**RAW DATA:**
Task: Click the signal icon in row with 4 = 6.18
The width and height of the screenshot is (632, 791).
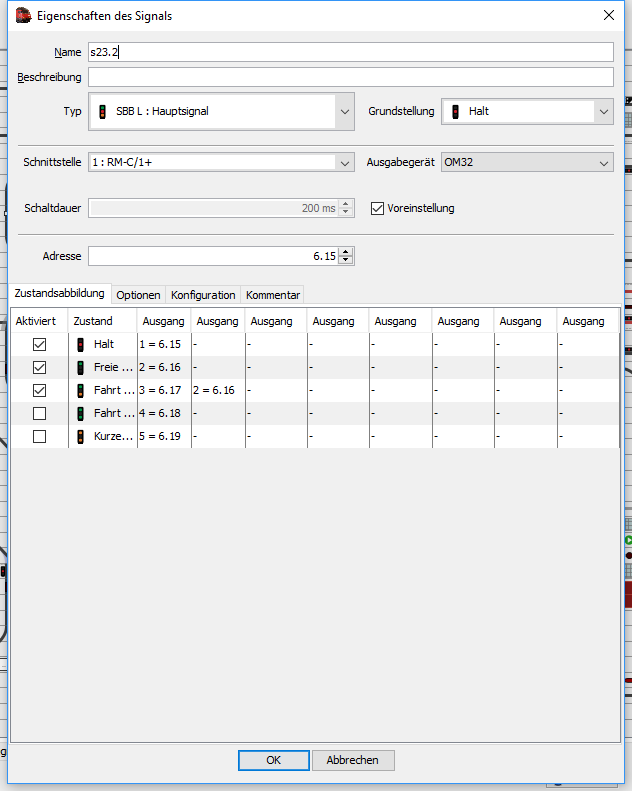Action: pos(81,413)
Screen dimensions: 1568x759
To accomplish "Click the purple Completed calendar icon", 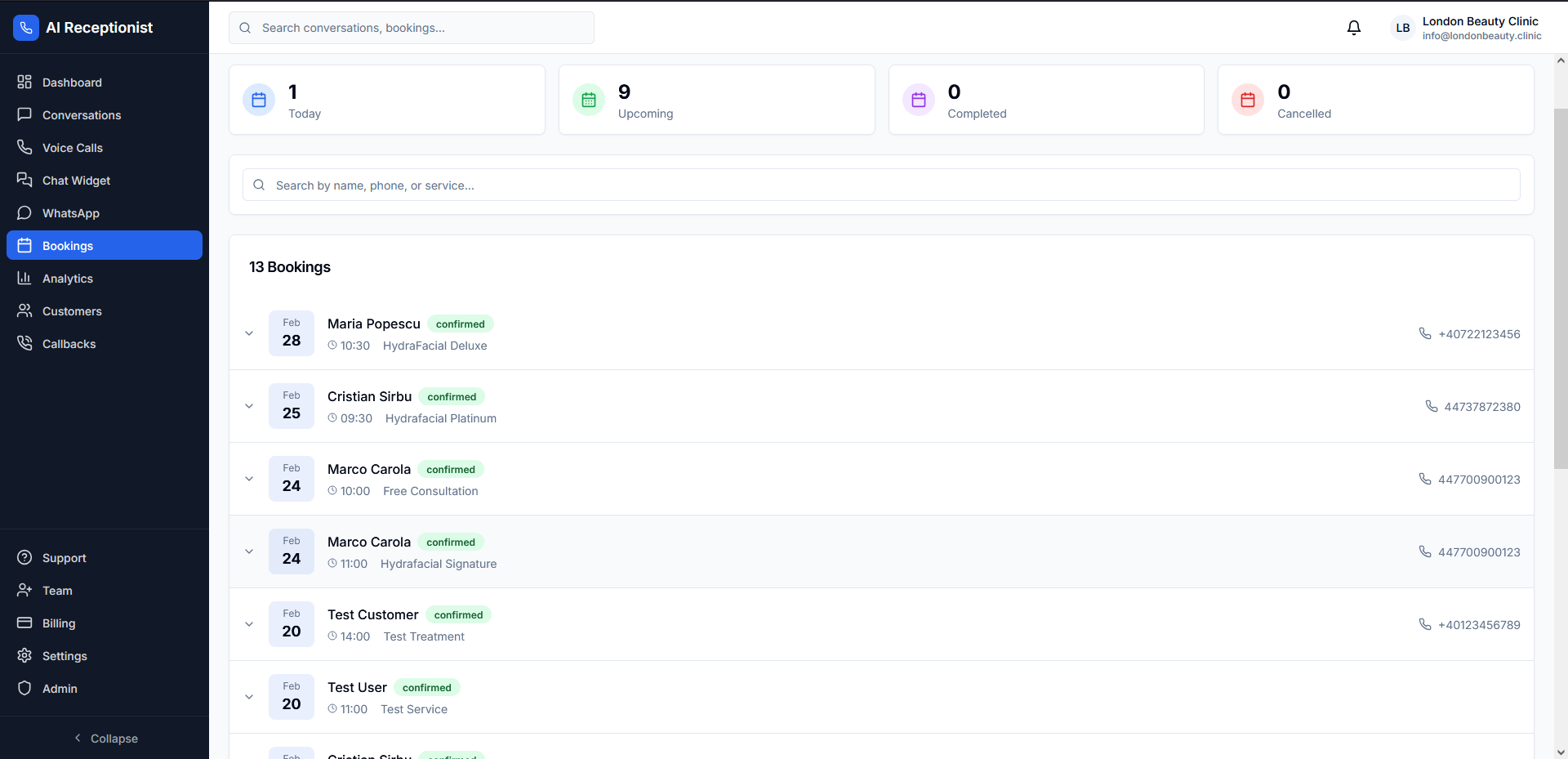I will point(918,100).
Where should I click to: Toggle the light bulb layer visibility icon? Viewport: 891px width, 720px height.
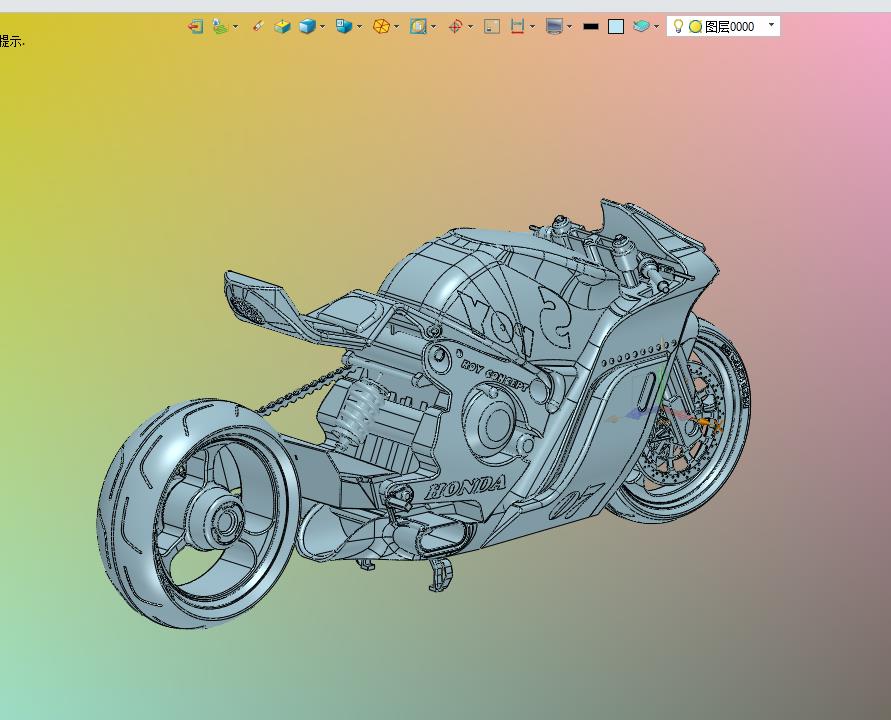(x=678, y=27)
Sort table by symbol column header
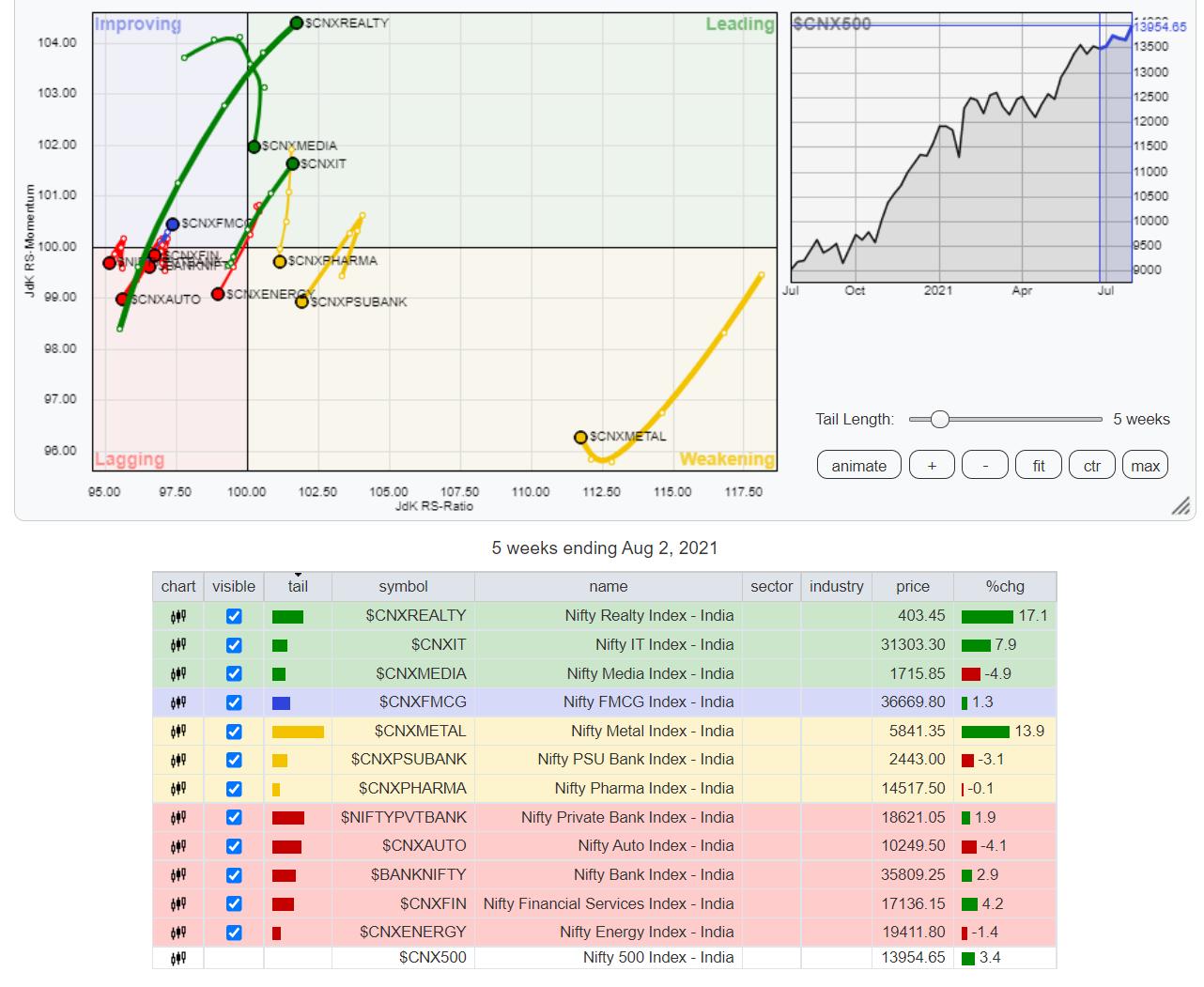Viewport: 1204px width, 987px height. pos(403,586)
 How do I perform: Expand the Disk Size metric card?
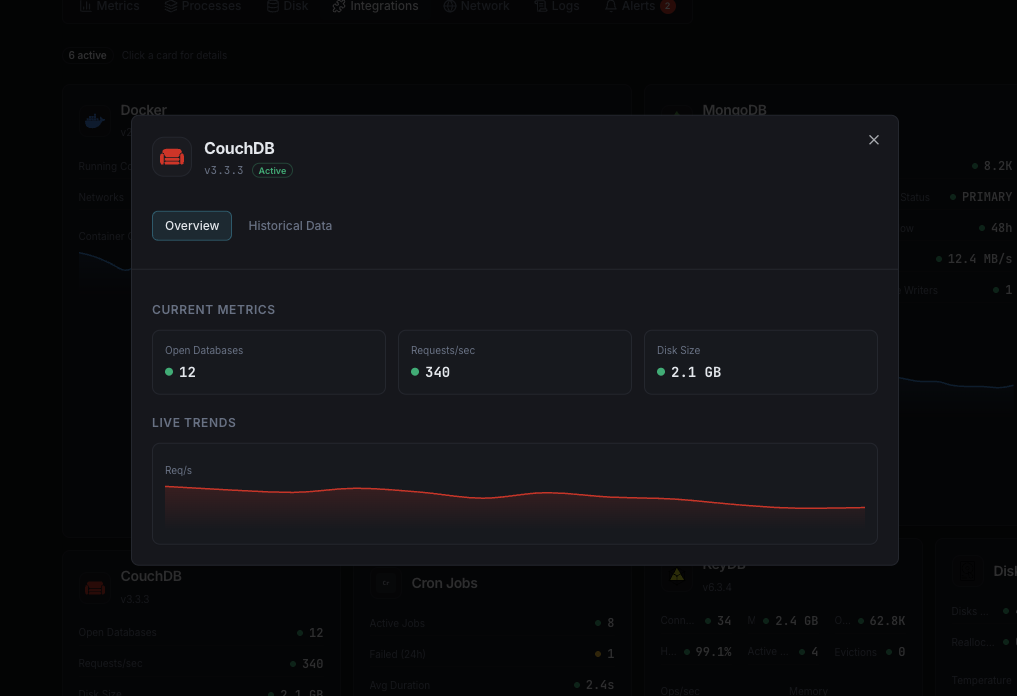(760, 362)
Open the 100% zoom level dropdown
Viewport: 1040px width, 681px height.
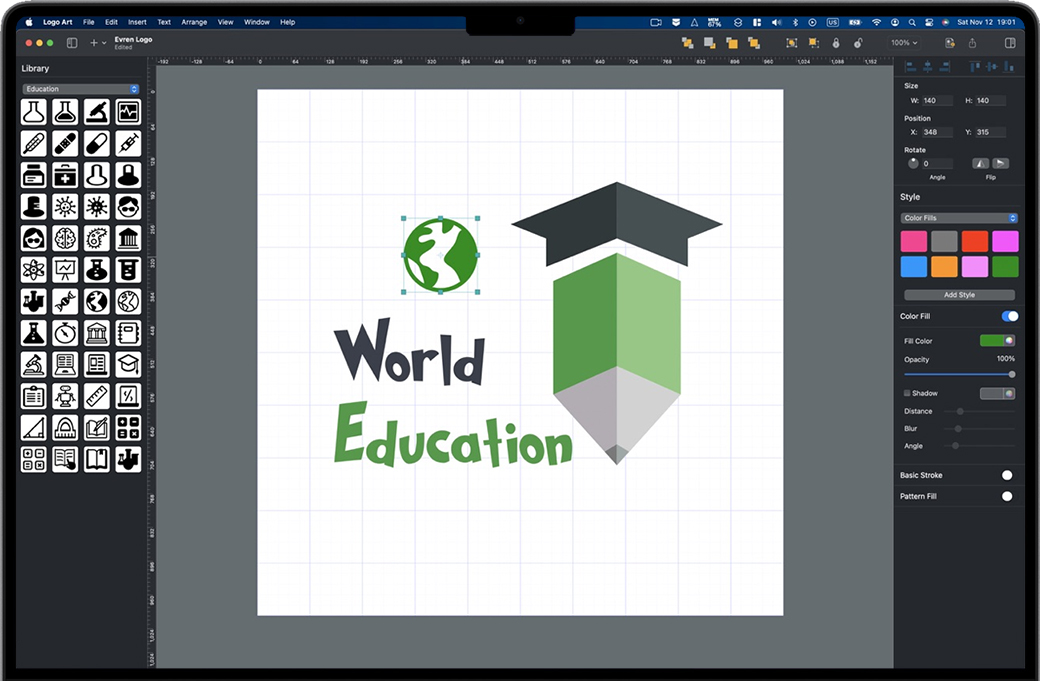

**TASK STATEMENT:**
Retype exactly the lines above, starting at the line containing "Open the 100% zoom level dropdown" and ending with the last line, both included; leave out the pictures.

**RESULT FOR THIS TASK:**
Open the 100% zoom level dropdown
Viewport: 1040px width, 681px height.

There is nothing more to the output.